In our study though the volume of water instilled during cystoscopy was smaller in comparison with urodynamics, the increase in SBP during cystoscopy was signifificantly higher than urodynamics. Differences in the technique of each procedure, including the filling rate and method of filling, could be one reason explain the difference in severity of AD between cystoscopy and urodynamics. Other stimuli in addition to bladder distention might also be contributing to the development of AD during cystoscopy, such as urethral stimulation during cystoscopy [20]. The physiology of urethral afferents was different from bladder, it could be excited by low-threshold mechanical stimulation induced by movements of a urethral catheter, but not respond sensitive to bladder distension [21]. In our study when perform cystoscopy we uses a rigid cystoscope (21 Fr) which was larger in size than catheters required for urodynamics (6 Fr). So cystoscopy includes greater stimulation of the urethra and bladder neck afferents during the procedure through urethral/prostate/internal sphincter passage and dilation, which could then provides more intense afferent stimulation to the spinal cord and trigger more pronounced episodes of AD.

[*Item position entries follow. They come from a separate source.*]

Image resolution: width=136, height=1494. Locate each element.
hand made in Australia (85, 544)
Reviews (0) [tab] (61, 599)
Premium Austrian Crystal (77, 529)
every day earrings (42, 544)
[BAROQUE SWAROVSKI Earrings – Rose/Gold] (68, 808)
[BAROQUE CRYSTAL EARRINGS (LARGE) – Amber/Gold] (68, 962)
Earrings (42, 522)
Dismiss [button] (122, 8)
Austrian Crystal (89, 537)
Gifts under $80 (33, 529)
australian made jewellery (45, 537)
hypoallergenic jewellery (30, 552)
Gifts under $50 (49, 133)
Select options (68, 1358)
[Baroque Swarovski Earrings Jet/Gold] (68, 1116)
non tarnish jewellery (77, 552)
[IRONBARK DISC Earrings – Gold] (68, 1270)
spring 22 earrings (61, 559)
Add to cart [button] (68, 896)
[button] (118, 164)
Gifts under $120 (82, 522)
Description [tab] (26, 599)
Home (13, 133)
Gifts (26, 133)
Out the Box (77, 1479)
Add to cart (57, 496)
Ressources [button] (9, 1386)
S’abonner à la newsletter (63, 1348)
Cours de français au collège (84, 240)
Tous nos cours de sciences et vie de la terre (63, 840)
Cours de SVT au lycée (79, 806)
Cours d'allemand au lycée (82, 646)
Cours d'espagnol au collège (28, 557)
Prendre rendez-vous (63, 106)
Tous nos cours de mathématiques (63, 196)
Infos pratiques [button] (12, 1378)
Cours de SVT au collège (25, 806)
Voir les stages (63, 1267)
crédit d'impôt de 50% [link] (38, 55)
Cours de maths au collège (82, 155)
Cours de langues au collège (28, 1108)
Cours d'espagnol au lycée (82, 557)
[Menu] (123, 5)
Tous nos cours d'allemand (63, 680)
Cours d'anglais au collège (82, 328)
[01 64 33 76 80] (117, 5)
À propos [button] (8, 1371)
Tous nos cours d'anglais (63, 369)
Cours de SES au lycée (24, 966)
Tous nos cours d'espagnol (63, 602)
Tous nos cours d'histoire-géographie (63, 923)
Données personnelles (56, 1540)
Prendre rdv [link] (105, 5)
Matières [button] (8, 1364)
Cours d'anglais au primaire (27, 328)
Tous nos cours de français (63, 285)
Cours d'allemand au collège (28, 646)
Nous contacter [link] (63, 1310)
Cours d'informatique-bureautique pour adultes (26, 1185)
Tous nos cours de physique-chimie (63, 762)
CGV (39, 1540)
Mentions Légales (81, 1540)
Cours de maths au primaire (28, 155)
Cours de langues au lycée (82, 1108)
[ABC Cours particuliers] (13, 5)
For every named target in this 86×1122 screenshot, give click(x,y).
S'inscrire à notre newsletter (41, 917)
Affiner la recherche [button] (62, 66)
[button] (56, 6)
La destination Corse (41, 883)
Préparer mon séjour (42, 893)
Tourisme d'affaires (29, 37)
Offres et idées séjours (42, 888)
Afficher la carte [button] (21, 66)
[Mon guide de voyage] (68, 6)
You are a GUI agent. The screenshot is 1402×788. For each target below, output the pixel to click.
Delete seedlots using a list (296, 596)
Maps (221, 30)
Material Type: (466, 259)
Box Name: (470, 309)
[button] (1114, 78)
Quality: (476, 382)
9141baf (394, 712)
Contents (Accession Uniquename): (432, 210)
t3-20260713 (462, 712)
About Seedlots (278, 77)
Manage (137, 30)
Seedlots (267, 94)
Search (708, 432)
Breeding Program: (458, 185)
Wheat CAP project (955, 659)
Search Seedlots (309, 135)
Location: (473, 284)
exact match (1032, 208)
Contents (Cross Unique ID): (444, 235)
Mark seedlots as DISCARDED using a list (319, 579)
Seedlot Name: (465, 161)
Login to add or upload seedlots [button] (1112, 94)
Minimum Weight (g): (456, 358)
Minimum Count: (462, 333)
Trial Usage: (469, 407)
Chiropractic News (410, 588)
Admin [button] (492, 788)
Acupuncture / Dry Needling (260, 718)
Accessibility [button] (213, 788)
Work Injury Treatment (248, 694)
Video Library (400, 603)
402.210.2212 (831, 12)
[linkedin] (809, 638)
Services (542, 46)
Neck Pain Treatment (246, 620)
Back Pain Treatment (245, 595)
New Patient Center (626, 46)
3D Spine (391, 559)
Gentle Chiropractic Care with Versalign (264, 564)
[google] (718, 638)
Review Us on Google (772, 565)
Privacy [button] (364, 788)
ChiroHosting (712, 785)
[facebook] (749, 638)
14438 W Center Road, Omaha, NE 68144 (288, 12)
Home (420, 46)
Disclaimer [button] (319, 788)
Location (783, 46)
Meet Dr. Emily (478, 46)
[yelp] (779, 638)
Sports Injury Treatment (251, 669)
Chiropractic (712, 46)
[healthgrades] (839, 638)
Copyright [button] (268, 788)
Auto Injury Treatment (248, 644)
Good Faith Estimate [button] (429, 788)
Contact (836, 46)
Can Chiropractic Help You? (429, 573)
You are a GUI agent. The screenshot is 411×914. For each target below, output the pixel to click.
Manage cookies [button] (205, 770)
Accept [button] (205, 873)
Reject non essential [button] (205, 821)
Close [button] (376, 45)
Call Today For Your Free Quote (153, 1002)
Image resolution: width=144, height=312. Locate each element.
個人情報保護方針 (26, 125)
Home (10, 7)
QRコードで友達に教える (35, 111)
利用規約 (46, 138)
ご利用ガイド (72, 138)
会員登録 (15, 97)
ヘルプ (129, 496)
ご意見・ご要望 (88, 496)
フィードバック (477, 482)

AD is a diagnosis of which all health professionals interacting with patients with SCI should be aware. In particular, as the commonest cause is genitourinary, the urologist should also be particularly careful whilst investigating patients with SCI.

5. Conclusion

Although bladder distension during cystoscopy was less than that in urodynamics, the severity of AD was more pronounced during cystoscopy. It is recommended that monitoring of cardiovascular parameters during these procedures should be routinely performed.

Funding

This study was supported by: Medical Scientific Research Foundation of Guangdong Province, China (grant number A2021221). Traditional Chinese Medicine of Guangdong Province, China (grant number 20212034).

Conflicts of Interest

The authors declare no conflicts of interest regarding the publication of this paper.